=== Supplied records ===

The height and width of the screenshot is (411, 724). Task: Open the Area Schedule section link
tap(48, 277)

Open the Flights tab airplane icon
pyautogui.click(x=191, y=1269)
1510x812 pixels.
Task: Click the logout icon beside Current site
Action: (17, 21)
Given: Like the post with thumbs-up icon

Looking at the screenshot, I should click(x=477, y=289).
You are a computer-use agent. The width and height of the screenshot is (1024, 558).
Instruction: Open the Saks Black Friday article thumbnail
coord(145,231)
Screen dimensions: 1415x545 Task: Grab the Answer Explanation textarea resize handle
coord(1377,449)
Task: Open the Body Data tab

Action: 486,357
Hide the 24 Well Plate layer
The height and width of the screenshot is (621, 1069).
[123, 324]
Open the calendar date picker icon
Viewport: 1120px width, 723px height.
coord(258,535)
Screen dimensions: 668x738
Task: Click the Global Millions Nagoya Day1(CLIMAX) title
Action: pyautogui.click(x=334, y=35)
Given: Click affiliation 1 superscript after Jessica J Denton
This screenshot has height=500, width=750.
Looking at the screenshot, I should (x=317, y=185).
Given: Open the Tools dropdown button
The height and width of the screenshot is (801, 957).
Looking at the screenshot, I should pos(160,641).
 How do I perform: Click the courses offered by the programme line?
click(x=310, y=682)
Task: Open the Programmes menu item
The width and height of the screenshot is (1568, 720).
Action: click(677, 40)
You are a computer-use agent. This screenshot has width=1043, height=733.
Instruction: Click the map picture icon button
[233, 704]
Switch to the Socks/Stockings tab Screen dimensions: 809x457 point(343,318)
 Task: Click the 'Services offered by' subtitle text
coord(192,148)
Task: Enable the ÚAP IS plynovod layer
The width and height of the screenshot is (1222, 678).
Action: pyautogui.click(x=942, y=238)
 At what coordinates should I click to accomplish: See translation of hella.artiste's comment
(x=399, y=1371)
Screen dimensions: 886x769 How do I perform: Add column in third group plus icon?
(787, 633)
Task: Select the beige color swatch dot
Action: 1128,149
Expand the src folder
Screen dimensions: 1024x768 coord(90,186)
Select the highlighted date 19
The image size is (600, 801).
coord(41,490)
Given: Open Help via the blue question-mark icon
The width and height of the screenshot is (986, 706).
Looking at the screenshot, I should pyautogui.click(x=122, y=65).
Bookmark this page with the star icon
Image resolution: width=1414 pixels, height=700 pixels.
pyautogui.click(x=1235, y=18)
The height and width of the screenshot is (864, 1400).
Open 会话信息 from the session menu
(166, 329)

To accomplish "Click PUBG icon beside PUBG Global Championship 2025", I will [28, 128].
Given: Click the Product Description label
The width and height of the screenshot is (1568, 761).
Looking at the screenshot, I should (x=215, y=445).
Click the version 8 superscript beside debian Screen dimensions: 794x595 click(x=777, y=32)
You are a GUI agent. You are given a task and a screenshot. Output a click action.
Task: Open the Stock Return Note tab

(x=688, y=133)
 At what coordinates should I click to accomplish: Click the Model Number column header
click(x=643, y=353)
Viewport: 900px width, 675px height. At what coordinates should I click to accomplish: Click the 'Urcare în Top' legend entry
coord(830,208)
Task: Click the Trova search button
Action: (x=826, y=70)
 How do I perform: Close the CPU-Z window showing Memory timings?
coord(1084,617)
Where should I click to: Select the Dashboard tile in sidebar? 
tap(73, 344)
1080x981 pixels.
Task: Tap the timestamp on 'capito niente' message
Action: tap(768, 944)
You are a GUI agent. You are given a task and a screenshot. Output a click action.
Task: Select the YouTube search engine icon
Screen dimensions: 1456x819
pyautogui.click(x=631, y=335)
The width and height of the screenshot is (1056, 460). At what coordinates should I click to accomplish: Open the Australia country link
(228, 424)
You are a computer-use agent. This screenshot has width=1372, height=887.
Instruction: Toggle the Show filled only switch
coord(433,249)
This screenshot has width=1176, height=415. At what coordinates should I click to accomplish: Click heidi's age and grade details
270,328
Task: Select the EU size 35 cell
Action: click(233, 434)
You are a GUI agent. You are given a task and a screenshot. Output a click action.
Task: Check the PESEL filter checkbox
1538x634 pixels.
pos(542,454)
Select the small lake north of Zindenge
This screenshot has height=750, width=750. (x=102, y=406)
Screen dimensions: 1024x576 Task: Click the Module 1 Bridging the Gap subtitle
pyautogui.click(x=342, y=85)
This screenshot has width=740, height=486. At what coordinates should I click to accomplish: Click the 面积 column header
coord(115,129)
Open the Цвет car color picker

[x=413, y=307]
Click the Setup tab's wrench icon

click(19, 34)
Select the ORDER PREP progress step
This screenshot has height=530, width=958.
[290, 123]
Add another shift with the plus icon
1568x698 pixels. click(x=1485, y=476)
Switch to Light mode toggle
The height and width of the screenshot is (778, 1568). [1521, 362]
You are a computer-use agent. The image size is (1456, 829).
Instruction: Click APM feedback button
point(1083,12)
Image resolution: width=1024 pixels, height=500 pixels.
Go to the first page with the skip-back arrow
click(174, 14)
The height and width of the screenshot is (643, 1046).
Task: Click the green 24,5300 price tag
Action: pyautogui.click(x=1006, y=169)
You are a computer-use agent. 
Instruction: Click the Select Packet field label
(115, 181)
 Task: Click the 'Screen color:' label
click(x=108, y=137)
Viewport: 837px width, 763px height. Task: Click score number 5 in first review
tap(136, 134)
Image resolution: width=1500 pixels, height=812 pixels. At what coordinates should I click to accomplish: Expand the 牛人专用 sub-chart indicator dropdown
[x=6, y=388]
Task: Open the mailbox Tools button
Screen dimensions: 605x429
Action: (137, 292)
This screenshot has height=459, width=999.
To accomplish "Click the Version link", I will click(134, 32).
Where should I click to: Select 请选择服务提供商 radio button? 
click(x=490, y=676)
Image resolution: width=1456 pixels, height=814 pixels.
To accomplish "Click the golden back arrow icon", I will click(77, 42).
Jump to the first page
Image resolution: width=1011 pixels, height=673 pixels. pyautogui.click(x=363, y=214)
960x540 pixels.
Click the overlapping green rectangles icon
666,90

===

= Task instructions =
What is needed here is an exact copy of all the records above.

= Response to this task =
The height and width of the screenshot is (411, 724). Task: Open the Area Schedule section link
tap(48, 277)

Open the Flights tab airplane icon
pyautogui.click(x=191, y=1269)
1510x812 pixels.
Task: Click the logout icon beside Current site
Action: (17, 21)
Given: Like the post with thumbs-up icon

Looking at the screenshot, I should click(x=477, y=289).
You are a computer-use agent. The width and height of the screenshot is (1024, 558).
Instruction: Open the Saks Black Friday article thumbnail
coord(145,231)
Screen dimensions: 1415x545 Task: Grab the Answer Explanation textarea resize handle
coord(1377,449)
Task: Open the Body Data tab

Action: 486,357
Hide the 24 Well Plate layer
The height and width of the screenshot is (621, 1069).
[123, 324]
Open the calendar date picker icon
Viewport: 1120px width, 723px height.
coord(258,535)
Screen dimensions: 668x738
Task: Click the Global Millions Nagoya Day1(CLIMAX) title
Action: pyautogui.click(x=334, y=35)
Given: Click affiliation 1 superscript after Jessica J Denton
This screenshot has height=500, width=750.
Looking at the screenshot, I should (x=317, y=185).
Given: Open the Tools dropdown button
The height and width of the screenshot is (801, 957).
Looking at the screenshot, I should pos(160,641).
 How do I perform: Click the courses offered by the programme line?
click(x=310, y=682)
Task: Open the Programmes menu item
The width and height of the screenshot is (1568, 720).
Action: click(677, 40)
You are a computer-use agent. This screenshot has width=1043, height=733.
Instruction: Click the map picture icon button
[233, 704]
Switch to the Socks/Stockings tab Screen dimensions: 809x457 point(343,318)
 Task: Click the 'Services offered by' subtitle text
coord(192,148)
Task: Enable the ÚAP IS plynovod layer
The width and height of the screenshot is (1222, 678).
Action: pyautogui.click(x=942, y=238)
 At what coordinates should I click to accomplish: See translation of hella.artiste's comment
(x=399, y=1371)
Screen dimensions: 886x769 How do I perform: Add column in third group plus icon?
(787, 633)
Task: Select the beige color swatch dot
Action: 1128,149
Expand the src folder
Screen dimensions: 1024x768 coord(90,186)
Select the highlighted date 19
The image size is (600, 801).
coord(41,490)
Given: Open Help via the blue question-mark icon
The width and height of the screenshot is (986, 706).
Looking at the screenshot, I should pyautogui.click(x=122, y=65).
Bookmark this page with the star icon
Image resolution: width=1414 pixels, height=700 pixels.
pyautogui.click(x=1235, y=18)
The height and width of the screenshot is (864, 1400).
Open 会话信息 from the session menu
(166, 329)

To accomplish "Click PUBG icon beside PUBG Global Championship 2025", I will [28, 128].
Given: Click the Product Description label
The width and height of the screenshot is (1568, 761).
Looking at the screenshot, I should (x=215, y=445).
Click the version 8 superscript beside debian Screen dimensions: 794x595 click(x=777, y=32)
You are a GUI agent. You are given a task and a screenshot. Output a click action.
Task: Open the Stock Return Note tab

(x=688, y=133)
 At what coordinates should I click to accomplish: Click the Model Number column header
click(x=643, y=353)
Viewport: 900px width, 675px height. At what coordinates should I click to accomplish: Click the 'Urcare în Top' legend entry
coord(830,208)
Task: Click the Trova search button
Action: (x=826, y=70)
 How do I perform: Close the CPU-Z window showing Memory timings?
coord(1084,617)
Where should I click to: Select the Dashboard tile in sidebar? 
tap(73, 344)
1080x981 pixels.
Task: Tap the timestamp on 'capito niente' message
Action: tap(768, 944)
You are a GUI agent. You are given a task and a screenshot. Output a click action.
Task: Select the YouTube search engine icon
Screen dimensions: 1456x819
pyautogui.click(x=631, y=335)
The width and height of the screenshot is (1056, 460). At what coordinates should I click to accomplish: Open the Australia country link
(228, 424)
You are a computer-use agent. This screenshot has width=1372, height=887.
Instruction: Toggle the Show filled only switch
coord(433,249)
This screenshot has width=1176, height=415. At what coordinates should I click to accomplish: Click heidi's age and grade details
270,328
Task: Select the EU size 35 cell
Action: click(233, 434)
You are a GUI agent. You are given a task and a screenshot. Output a click action.
Task: Check the PESEL filter checkbox
1538x634 pixels.
pos(542,454)
Select the small lake north of Zindenge
This screenshot has height=750, width=750. (x=102, y=406)
Screen dimensions: 1024x576 Task: Click the Module 1 Bridging the Gap subtitle
pyautogui.click(x=342, y=85)
This screenshot has width=740, height=486. At what coordinates should I click to accomplish: Click the 面积 column header
coord(115,129)
Open the Цвет car color picker

[x=413, y=307]
Click the Setup tab's wrench icon

click(19, 34)
Select the ORDER PREP progress step
This screenshot has height=530, width=958.
[290, 123]
Add another shift with the plus icon
1568x698 pixels. click(x=1485, y=476)
Switch to Light mode toggle
The height and width of the screenshot is (778, 1568). [1521, 362]
You are a computer-use agent. The image size is (1456, 829).
Instruction: Click APM feedback button
point(1083,12)
Image resolution: width=1024 pixels, height=500 pixels.
Go to the first page with the skip-back arrow
click(174, 14)
The height and width of the screenshot is (643, 1046).
Task: Click the green 24,5300 price tag
Action: pyautogui.click(x=1006, y=169)
You are a computer-use agent. 
Instruction: Click the Select Packet field label
(115, 181)
 Task: Click the 'Screen color:' label
click(x=108, y=137)
Viewport: 837px width, 763px height. Task: Click score number 5 in first review
tap(136, 134)
Image resolution: width=1500 pixels, height=812 pixels. At what coordinates should I click to accomplish: Expand the 牛人专用 sub-chart indicator dropdown
[x=6, y=388]
Task: Open the mailbox Tools button
Screen dimensions: 605x429
Action: (137, 292)
This screenshot has height=459, width=999.
To accomplish "Click the Version link", I will click(134, 32).
Where should I click to: Select 请选择服务提供商 radio button? 
click(x=490, y=676)
Image resolution: width=1456 pixels, height=814 pixels.
To accomplish "Click the golden back arrow icon", I will click(77, 42).
Jump to the first page
Image resolution: width=1011 pixels, height=673 pixels. pyautogui.click(x=363, y=214)
960x540 pixels.
Click the overlapping green rectangles icon
666,90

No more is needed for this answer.